Auch für die Freunde kräftiger Rotweine jenseits vom Spätburgunder ist das Weingut Kremer für mich der ideale Anlaufpunkt in der Region. Gezeigt wurde gestern der 2018er Großheubacher Bischofsberg Cabernet Dorsa aber auch den St. Laurent und insbesondere die „R“Othello Rotweincuvee kann ich jedem Rotweinfreund empfehlen.

 

Großwallstadt

Weingut Giegerich

Die aktuelle Kollektion von Giegerichs hatte ich bereits anlässlich der Jahrgangspräsentation im Frühjahr verkostet. Unter der Verantwortung der Brüder Kilian und Philipp Giegerich bildet sich in den letzten Jahren immer mehr ein klarer Stil heraus. Die Weine werden feiner, der Holzeinsatz subtiler, besonders in der Spitze legen die Weine in Sachen Finesse und Komplexität zu. Absolut verdient auch die Auszeichnung Entdeckung des Jahres 2021 vom Weinmagazin Wein Plus.

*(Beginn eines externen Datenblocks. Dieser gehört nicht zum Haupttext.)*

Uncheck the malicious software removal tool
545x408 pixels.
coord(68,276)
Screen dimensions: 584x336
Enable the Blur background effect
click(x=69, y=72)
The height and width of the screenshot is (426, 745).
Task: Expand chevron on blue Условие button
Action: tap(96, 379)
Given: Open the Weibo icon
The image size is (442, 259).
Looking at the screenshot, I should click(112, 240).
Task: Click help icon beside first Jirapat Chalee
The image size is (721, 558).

Unter den Weinen, die am Wochenende in Miltenberg gezeigt wurden, gefiel mir der kraftvolle und knochentrockene 2020er Großwallstadter Silvaner „Alte Reben“ und der ruhige, elegante 2020er Großwallstadter Pitztaler Berg Spätburgunder am besten.

 

Klingenberg

Weingut Bastian Hamdorf

Der beste gezeigte Klingenberger Wein war der 2018er Klingenberger Schlossberg Spätburgunder von Bastian Hamdorf. Ein Wein, der die einzigartige Mineralität des Klingenberger Schlossbergs auf beste Weise zeigt. Der kühle Stil mit der saftigen Frucht lässt viel Platz für die kräutrig mineralischen Schlossbergnoten. Wunderbar und unter den Top 3 der gesamten Verkostung.

Bei den Weißweinen kam 2018 dem Stil der Hamdorfschen Weine nicht unbedingt entgegen. Mehr Kraft und etwas weniger Feinheit zeichnen die Weine aus. Der 2018er Sylvaner gefiel mir trotzdem sehr gut. Die etwas süßliche, gelbe Frucht wird durch nussige und hefige Noten sowie etwas Mineralität gut ergänzt.

 

Bioweinbau Anja Stritzinger

Anja Stritzinger neben einem schönen knackig saftigen 2021 Klingenberger Schlossberg Johanniter unter anderem eine halbtrockene 2020er Klingenberger Schlossberg Gewürztraminer Spätlese dabei. Klar scheiden sich bei der Rebsorte die Geister. Bei der Geschmacksrichtung „halbtrocken“ ebenfalls. Häufig ist der rosig blumige Duft der Sorte so intensiv, das es schwer fällt andere Aromen wahrzunehmen. Bei diesem Wein ist alles ausgewogen. Ja, es gibt die floralen Gewürztraminernoten, aber eben gezähmt, dazu eine schöne gelbe Frucht und eine schöne Würze. Als Solist aufgrund der Sortentypisch niedrigen Säure vielleicht schwierig, zur Käseplatte aber sicher eine Wonne.

 

Last, but not Least – Die besten Schoppen der Show

Das Churfranken-Genussfestival in Miltenberg 2022 5Churfranken ist ein Land der Häckerwirtschaften. Fast jedes Weingut läd einige Wochen im Jahr zu deftigen Speisen und eigenen Weinen in ihre Höfe ein. Gefragt sind da nicht immer die „besten“ Weine, sondern Weine die Spaß machen, die zu deftigen Speisen passen, die Zunge lockern und sofort Lust auf ein weiteres Glas machen. Unkomplizierte, aber nicht belanglose Weine eben.

Das sind unsere diesjährigen Häckerschoppen-Empfehlungen:

 

2021er Rosé / Weingut Wolfgang Kühn, Klingenberg 9,00 EUR

Wer ein halbsüßes Potpurri aus Erdbeeren und Himbeeren sucht, ist beim Rosé aus der Sorte Regent von Wolfgang Kühn an der falschen Adresse. Der Wein hat eine wunderbare Farbe, ist ziemlich trocken und frisch, hat eine klare Frucht und etwas Mineralität. Ich hätte sofort ein Fläschchen mit auf die Mainwiese nehmen können.

 

2021er Großheubacher Bischofsberg Muskateller / Weingut Kremer, Großheubach 8,20 EUR

Auch hier ist Langeweile passé, keine süße fette Frucht, kein klebriger Gaumen. Frische Säure und eine zurückhaltende Muskatellerfrucht zeichnen den Wein aus. Das trinkt sich ohne Widerstand und die Aromatik ist dennoch stark genug, um auch deftige Gerichte zu begleiten.

 

2021er Silvaner / Weingut Giegerich, Großwallstadt 9,30 EUR

Ein trockener, frischer, durchaus körperreicher und würziger Silvaner mit zurückhaltender Frucht und gewisser Finesse. Vielleicht kein ganz spritziger Sommerwein, aber in der kühleren Jahreszeit ein Wein der viel Spaß macht.